President Trump’s trade war with China has made ripples in every aspect of the American economy, and real estate is no exception. China has passed policies that make it difficult to invest in US real estate in response to the US’ tariffs, and Chinese buyers are apprehensive to acquire property in the states as the relationship between the two countries continues to deteriorate. As Chinese buyers are investing less in the US real estate market, they’re turning their eyes to other countries.
European countries have seen increased investment in 2018 and 2019, but they’re not the only places Chinese buyers are looking. Many eyes are on the Canadian and Australian markets. However, these destinations are less palatable for Chinese investments mostly because of various legislative impediments—some longstanding, some recently introduced—that make purchasing homes difficult or costly for Chinese buyers.
Chinese investment in the European Housing Market
Chinese buyers are looking all over Europe: in 2018, Chinese buyers accounted for the largest share of foreign purchases in the European real estate market. Chinese buyers are making home purchases in the UK at an increased rate—about a 1.5x increase from 2018 to the first quarter of 2019. Some experts were concerned that Brexit would put a damper on Chinese investment in the UK, and it appeared to do so in 2018, but only slightly, and for a limited time. As the London housing market is incredibly expensive, more foreign buyers are looking to second-tier cities that are receiving lots of investment from both the private and public sector: Birmingham, Liverpool, Manchester, and Edinburgh.
Chinese parents are known for going to great lengths to allow their children to attend the prestigious universities in Germany, the UK, and France—a phenomenon commonly referred to as “parachute children.” Therefore, these destinations are uniquely desirable for Chinese investors, because property ownership in that country opens up educational opportunities for their children.

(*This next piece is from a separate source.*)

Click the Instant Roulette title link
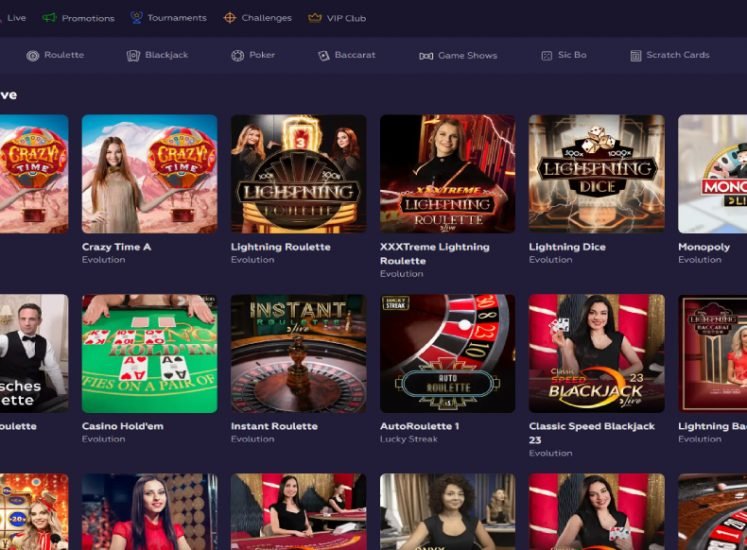 274,426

Similarly motivated are purchases in countries like Greece and Cyprus. With the added benefit of temperate climate, cheap home prices, and booming tourism industry, these countries are among the 20 EU member states that are part of the “golden visa” program. This program grants visas to those who invest a certain amount of money in a country’s economy—say, by purchasing a home. The amount required to invest varies—in countries with lower GDP like Greece, the amount is relatively low—only 250,000 EU, (around USD 275,000). However, in more international, wealthy countries like the UK, Chinese buyers have to invest over 2 million USD.
These are the three main pull factors drawing Chinese investment to Europe: an exacerbating trade war with the US, educational opportunity, and citizenship. However, homes in Europe also just make great investments. Owning property in any of the aforementioned countries, in addition to other locations like Malta, Portugal, and Ireland, makes for a stable, long term investment that immediately starts to pay itself back through rental income. European countries are seeing rising property rates, so provided the houses are kept in good shape, they’ll appreciate over the next decade or so.